Quantum mechanics complicates the picture further. The Schrödinger equation is deterministic: given the wave function at one time, it is fully determined at all future times. But measurement introduces apparent indeterminacy. The standard interpretation (Copenhagen) holds that measurement "collapses" the wave function, producing a definite outcome. This collapse is not itself described by the Schrödinger equation, and its causal structure is obscure. Does the measuring apparatus cause the collapse? Does consciousness? Or is causation the wrong framework entirely for understanding quantum measurement?
Causation and Systems
From a systems-theoretic perspective, causation is not a binary relation between individual events but a property of the structure of a dynamical system. A causal claim — "smoking causes lung cancer" — is a claim about the behavior of a system under intervention: if you intervene on the smoking variable while holding other variables fixed, the probability of lung cancer changes. This is the insight of the potential outcomes framework and of causal graphical models.
The systems-theoretic view makes causation explicitly level-relative and intervention-relative. A causal claim is always relative to a choice of variables, a model of their dependencies, and a specification of what counts as an intervention. Change the variables or the model, and the causal claims change. This is not a defect of the framework. It is a discovery about the nature of causal reasoning: causation is a feature of our models of systems, not of the systems themselves considered in abstraction from any model.
Downward causation — the idea that higher-level properties can causally influence lower-level events — is a particularly important case. The mental state of a person (a higher-level property) causes neural firing (a lower-level event).

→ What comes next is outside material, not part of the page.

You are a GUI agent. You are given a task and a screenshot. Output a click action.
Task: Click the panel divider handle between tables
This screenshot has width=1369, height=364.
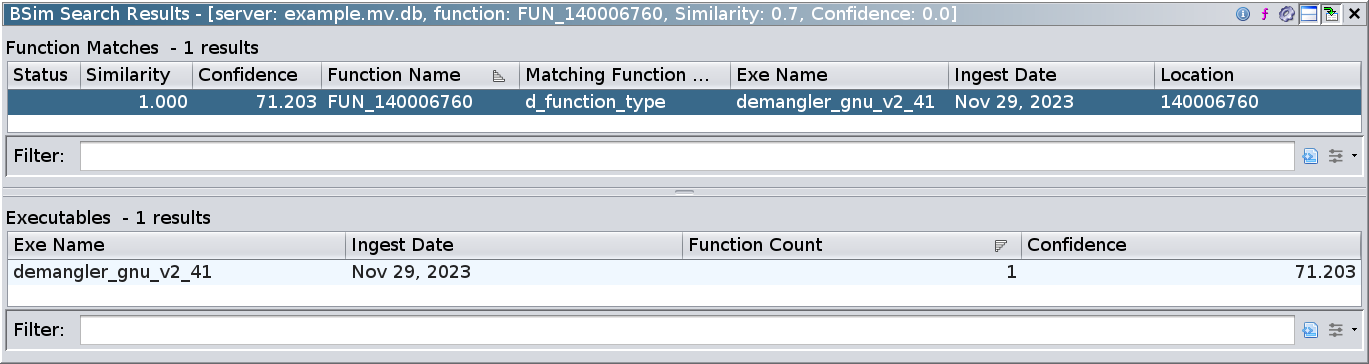(x=684, y=191)
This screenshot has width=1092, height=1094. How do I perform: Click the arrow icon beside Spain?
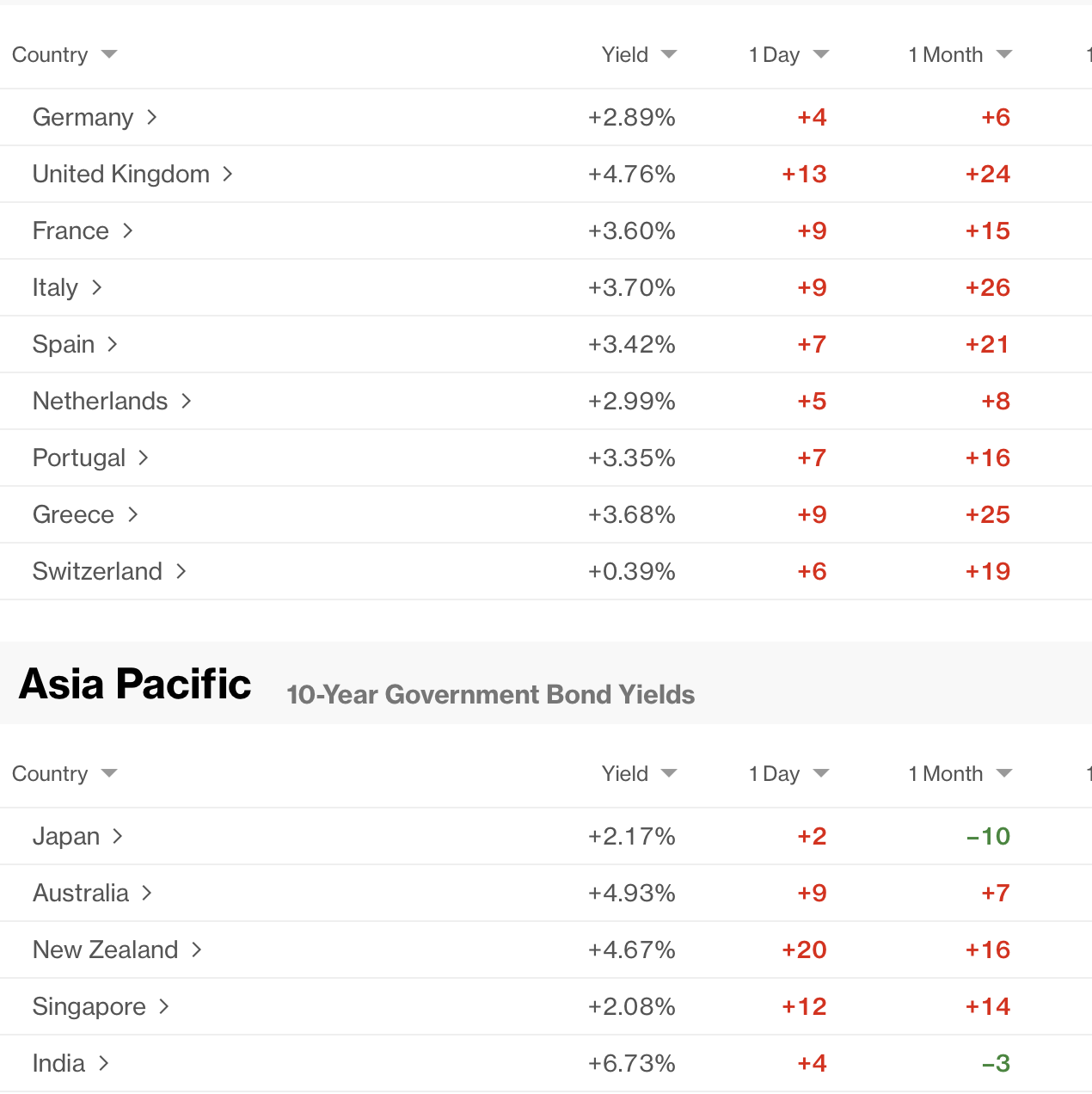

If this is true, causation is not merely level-relative but hierarchical: causal relations span levels of description, and the direction of causal influence is not always "bottom-up" from parts to whole. The debate over downward causation is central to philosophy of mind and to the theory of emergence.
The Modeling Turn
Contemporary work on causation has shifted from metaphysical questions (what is the nature of the causal relation?) to methodological questions (how do we discover and represent causal structure in complex systems?). The causal inference literature — Pearl, Spirtes, Glymour, Rubin — provides algorithms for inferring causal structure from statistical data. The graphical model framework represents causal relations as directed edges in a graph, with the direction encoding the asymmetry of intervention.
This modeling turn is not a retreat from metaphysics but a recognition that the metaphysical questions are too abstract to guide empirical inquiry. We do not need to know what causation "is" in order to discover which interventions produce which effects in which systems. What we need is a framework for representing the dependencies among variables and for computing the effects of hypothetical interventions. Causal graphical models provide this framework.
The deeper philosophical point is that causation is not a single relation but a family of relations — causal production, causal dependence, causal explanation, causal responsibility — each serving different purposes in different contexts. To ask "what is causation?" is to assume a unity that the evidence does not support.
The claim that causation is fundamental — a primitive feature of reality that cannot be reduced to anything else — is itself a metaphysical hypothesis, and it is no more required by physics than any other. The more modest claim — that causation is a useful way of organizing our models of dynamical systems — is sufficient for science, for law, and for practical reasoning. Whether it is sufficient for metaphysics depends on what one thinks metaphysics is for.